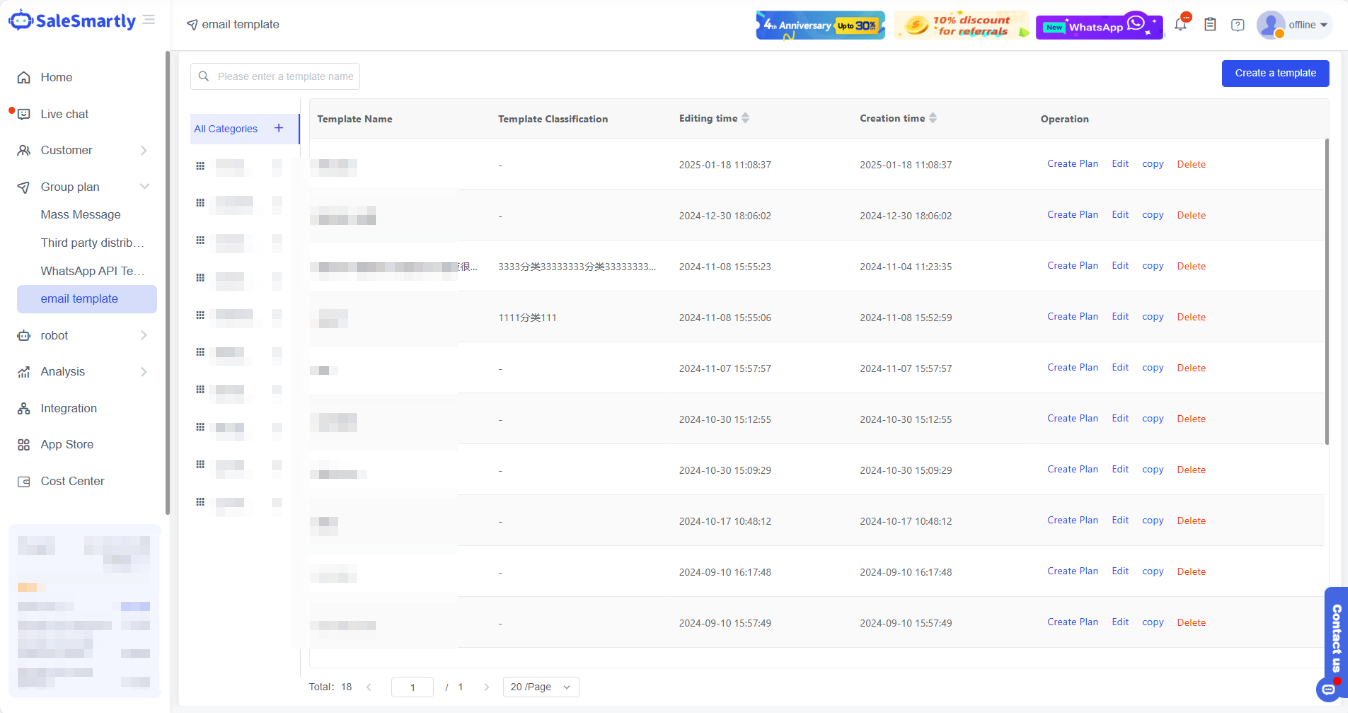Image resolution: width=1348 pixels, height=713 pixels.
Task: Open the chat bubble widget icon
Action: pyautogui.click(x=1328, y=689)

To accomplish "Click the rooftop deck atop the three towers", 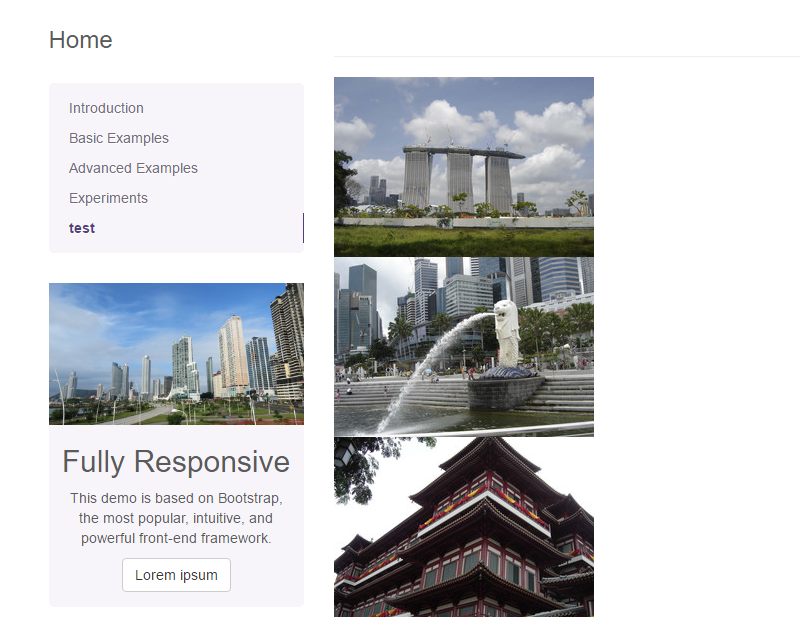I will tap(463, 152).
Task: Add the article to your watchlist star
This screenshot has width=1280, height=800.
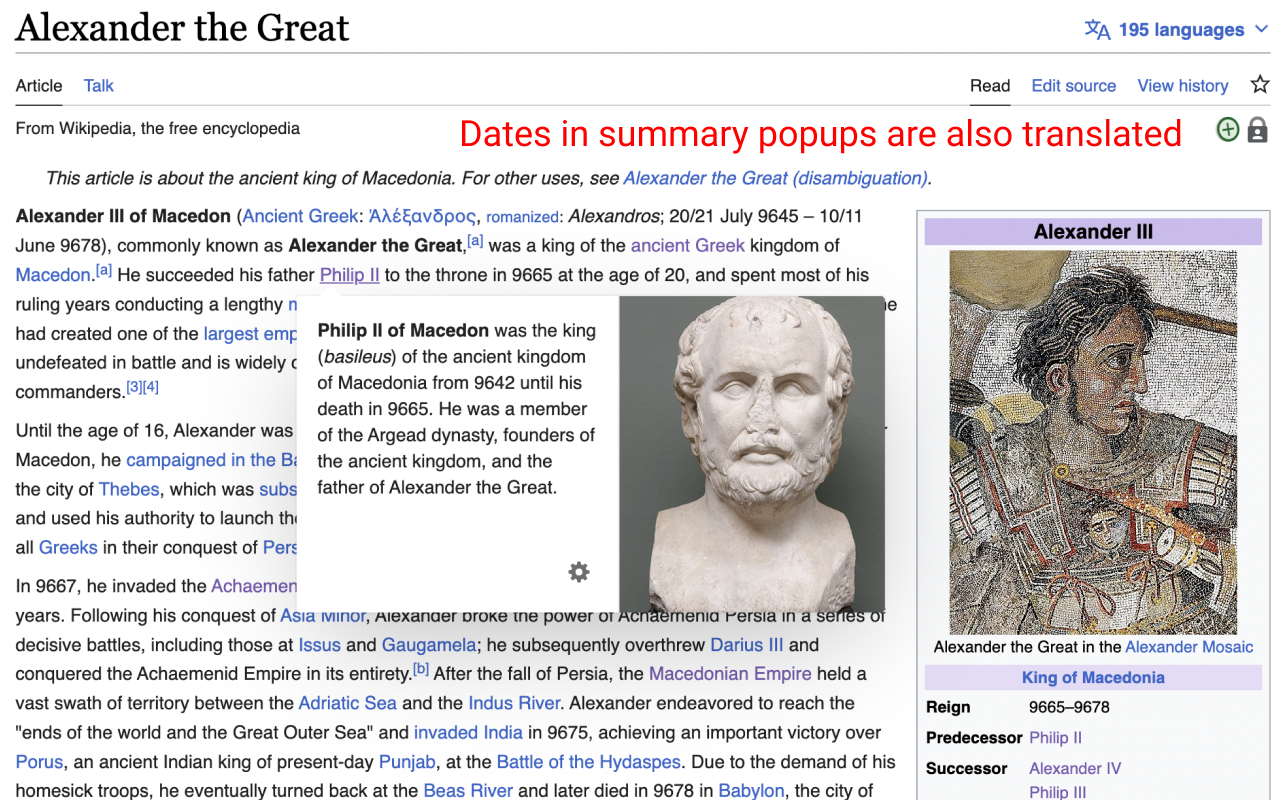Action: pyautogui.click(x=1259, y=85)
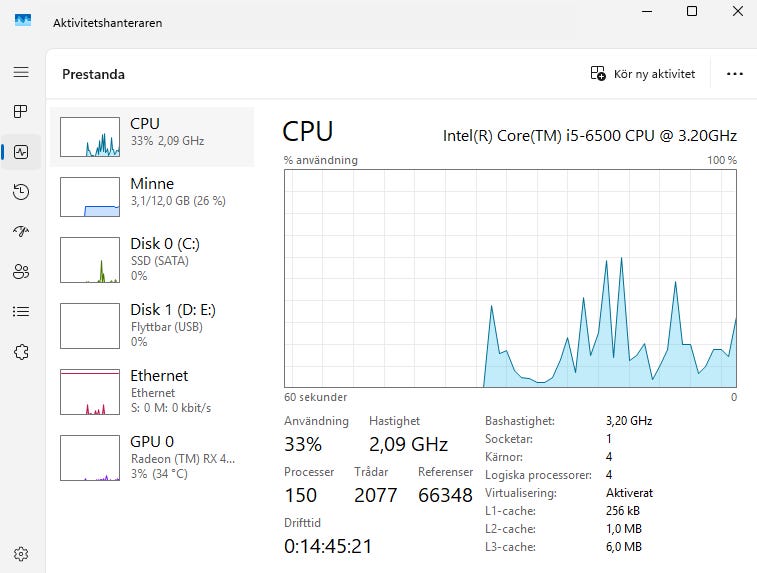The width and height of the screenshot is (757, 573).
Task: Open the Details list icon
Action: [x=21, y=311]
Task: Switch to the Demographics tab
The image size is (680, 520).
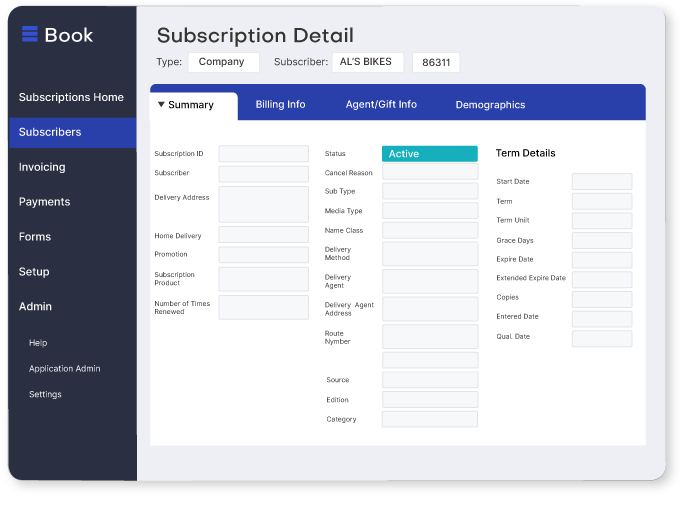Action: (x=490, y=105)
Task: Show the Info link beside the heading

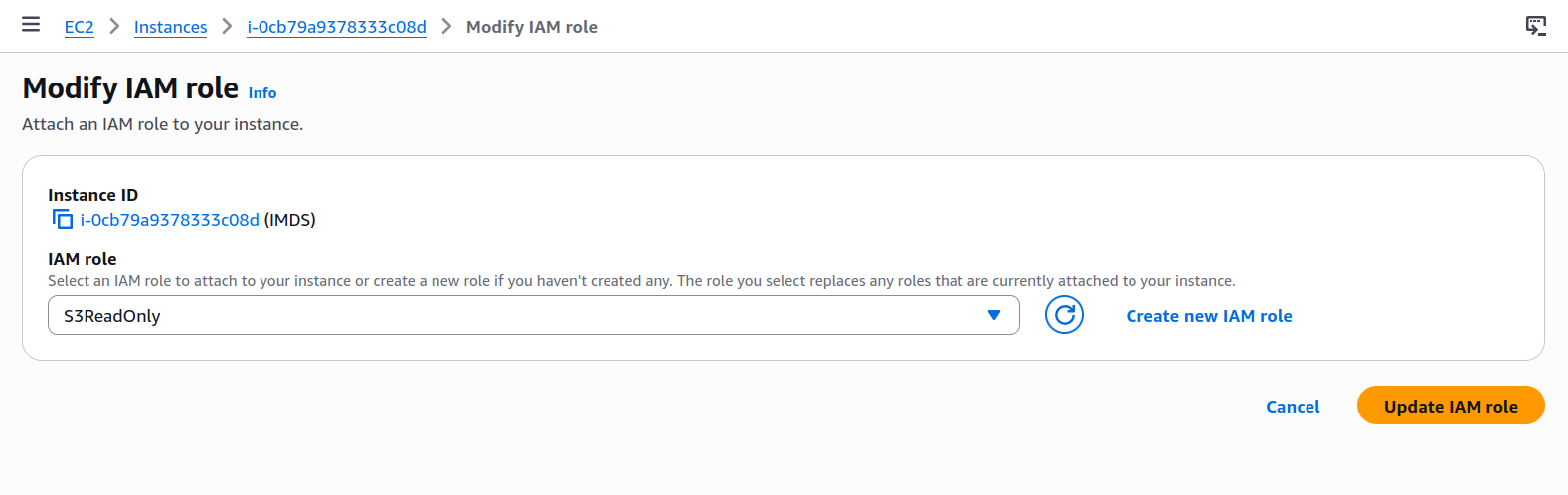Action: click(x=262, y=93)
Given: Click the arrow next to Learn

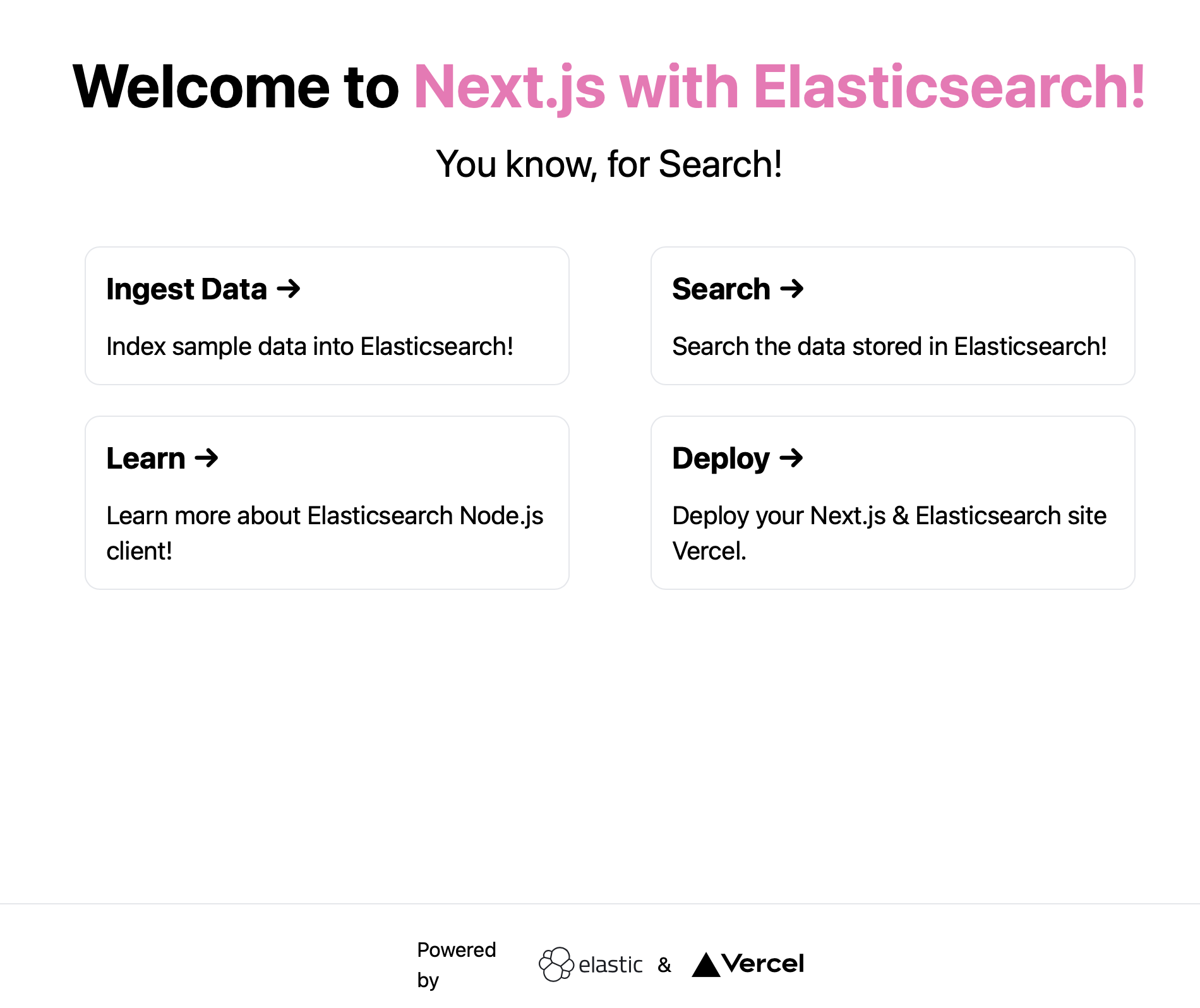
•••••
→ Exercise aim:
Please reproduce the lines above from the one containing "Task: Show the Info link beside the heading" through the final line, exactly and inclusively, leaving out each picture.

→ Solution:
Task: Show the Info link beside the heading

Action: click(x=262, y=93)
Given: Click the arrow next to Learn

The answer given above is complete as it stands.